Since gaining independence in 1991, the Kyrgyz Republic has been gradually changing its former  Soviet-style educational system, with the authorities  paying great attention to improving its effectiveness.  They keep an open mind to implementing  new and successful approaches of educational systems in other countries, both in primary and secondary schools, as well as universities and other academic institutions.

 

There are more than 2,000 schools in the country, with over 1 million students. All schools have 11 years of study. However, after graduating from the 9th grade, students can transfer to vocational schools, in which they receive additional education and pursue a specialty. This allows them to get a job in their chosen specialty.

 

More than 60 percent of the schools are  located in rural areas. A problem they face is that there  are often not enough teachers in some subjects. Therefore, it is not uncommon for students to move to schools in cities, including the capital, Bishkek.
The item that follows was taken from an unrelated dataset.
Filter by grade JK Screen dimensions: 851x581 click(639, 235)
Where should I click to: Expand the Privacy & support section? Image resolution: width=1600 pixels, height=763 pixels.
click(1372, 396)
Schools in the cities provide more advanced coursed  and their graduates can enroll not only in local higher educational institutions, but also in foreign ones.

 

Kids can start attending a regular school from the age of 7. At the same time. a new trend is emerging: private schools which allow kids to start studying from the age of 4 or 5. In addition, these schools conduct preliminary tests to determine the abilities of prospective students and decide whether they can be accepted.

 

If the conditions and qualifications of a school satisfy the parents, and, most importantly, if it has a good reputation, they send off their children to that school. For instance, the Sebat educational institution, which was founded by Turkish mentors associated with the Turkish independent educational system, is successfully operating in the country.

 

Despite the fact that in order to educate a child in the schools of this system, it is necessary to pay a decent amount of money, there are more and more  people willing to do so. There are 16 comprehensive schools throughout the country and their pupils and graduates are becoming winners of various competitions among schools on local and even international levels. This means that they receive recognition not only from the official authorities, but also from the majority of Kyrgyz society.

 

Moreover, other private educational institutions are being set up in the country, such as the Cambridge School and the Oxford School in Bishkek. There, teaching and instructions are mainly conducted in English, with emphasis on the introduction of new educational methods. Their popularity is also growing, although studying there is more expensive.

 

Higher education in the Kyrgyz Republic is also gradually changing. All universities have moved to what is known as a  two-stage education.

 

At the first stage, students study for four years and receive a Bachelor’s degree. Then those who wish to continue studying in a specific discipline have to study for two additional years and  offer a master’s thesis to obtain a Master of Arts degree.